Follow safety regulations isn’t just the right thing to do, it also keeps employers on the right side of the law. Failing to meet working at height standards and providing unsafe access equipment on the job can result in major fines, void insurance and even company shutdowns.
There are a number of high-risk jobs in particular that employers need to be aware of, especially when it comes to roof work. A large proportion of accidents occur when workers fall through fragile roofs and fragile roof lights. Other fragile surfaces included glass, slates and tiles, rotten chipboard and liner panels on built-up sheeted roofs.

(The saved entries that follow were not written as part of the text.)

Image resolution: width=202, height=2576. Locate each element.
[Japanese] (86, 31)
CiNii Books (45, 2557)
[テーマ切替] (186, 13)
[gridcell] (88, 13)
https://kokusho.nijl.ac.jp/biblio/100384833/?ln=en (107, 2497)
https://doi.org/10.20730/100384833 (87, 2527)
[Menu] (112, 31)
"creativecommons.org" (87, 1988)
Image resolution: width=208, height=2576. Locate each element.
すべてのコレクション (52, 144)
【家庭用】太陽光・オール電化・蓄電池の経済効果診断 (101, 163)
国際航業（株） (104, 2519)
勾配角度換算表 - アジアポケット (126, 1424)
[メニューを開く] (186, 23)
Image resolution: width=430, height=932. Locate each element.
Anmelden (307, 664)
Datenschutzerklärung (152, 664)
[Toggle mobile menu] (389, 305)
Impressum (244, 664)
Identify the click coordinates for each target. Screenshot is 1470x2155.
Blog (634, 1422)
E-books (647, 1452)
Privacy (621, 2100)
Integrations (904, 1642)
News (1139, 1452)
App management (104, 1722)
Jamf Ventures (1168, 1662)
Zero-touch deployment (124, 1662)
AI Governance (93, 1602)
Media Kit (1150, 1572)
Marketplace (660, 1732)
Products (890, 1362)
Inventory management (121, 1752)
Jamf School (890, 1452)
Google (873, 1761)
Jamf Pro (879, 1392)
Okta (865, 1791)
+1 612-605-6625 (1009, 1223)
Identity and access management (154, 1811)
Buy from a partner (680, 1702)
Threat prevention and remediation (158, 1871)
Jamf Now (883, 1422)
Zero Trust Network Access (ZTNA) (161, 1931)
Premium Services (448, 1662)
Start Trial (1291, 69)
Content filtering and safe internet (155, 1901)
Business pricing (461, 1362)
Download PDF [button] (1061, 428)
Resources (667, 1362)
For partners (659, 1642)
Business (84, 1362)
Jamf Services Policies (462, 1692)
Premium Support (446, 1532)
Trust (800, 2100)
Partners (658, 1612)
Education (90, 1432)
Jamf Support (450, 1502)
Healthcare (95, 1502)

The need to comply with regulations
Employers, along with anyone else in control of any work at height activity have to make sure work is properly planned, supervised and carried out by trained staff. Employers have to provide a duty of care to their employees, through providing safe equipment and machinery as well as proper training.
Obviously, the duty of care does not apply if an employee is using a machine in an unsafe or unsuitable manner. However, if the employee did not know that such a use was unsafe, and the employer had not taken steps to inform and train him, a claim might still be possible.
Since 1968, the Defective Equipment Act has ensured that employers are held liable for injuries caused by defective equipment – even if someone else manufactured the equipment in a negligent fashion. It is still an employer’s responsibility to carry out thorough checks and risk assessments on every piece of equipment they allow their employees to use. So, if an employee suffers a personal injury in the course of his employment, and as a result of a defect in the unsafe access equipment provided by his employer for the purposes of business, then the employer can be treated as liable for the injury suffered.
Fines, damages and serious injuries: real world examples
- Firm pays damages after using unsafe equipment
Home Group, in Whitehaven had to pay a large sum in compensation after a labourer suffered a hernia from using access equipment that was too short to reach heights. The company had also failed to train its staff in the safest way to work at a height.
Since paying significant damages, Home Group have provided new ladders and given staff training on how to use them properly.
- Supervisor fined over 10k after 23 year old employee becomes paralysed after fall
Paul Burke, a supervisor for BLS Asbestos Ltd, in West Yorkshire, ignored pleas for safety equipment from an employee, who later was paralysed in a 40ft fall. The employee was working on a re-roofing project at an industrial site and fell 40ft through a warehouse roof light onto a concrete floor. His supervisor failed to give him any protective equipment or safety training despite the employee’s pleas for help.
Durham Crown Court sentenced the supervisor to pay a £1,000 fine and £9,765.88 in costs for his role in the accident.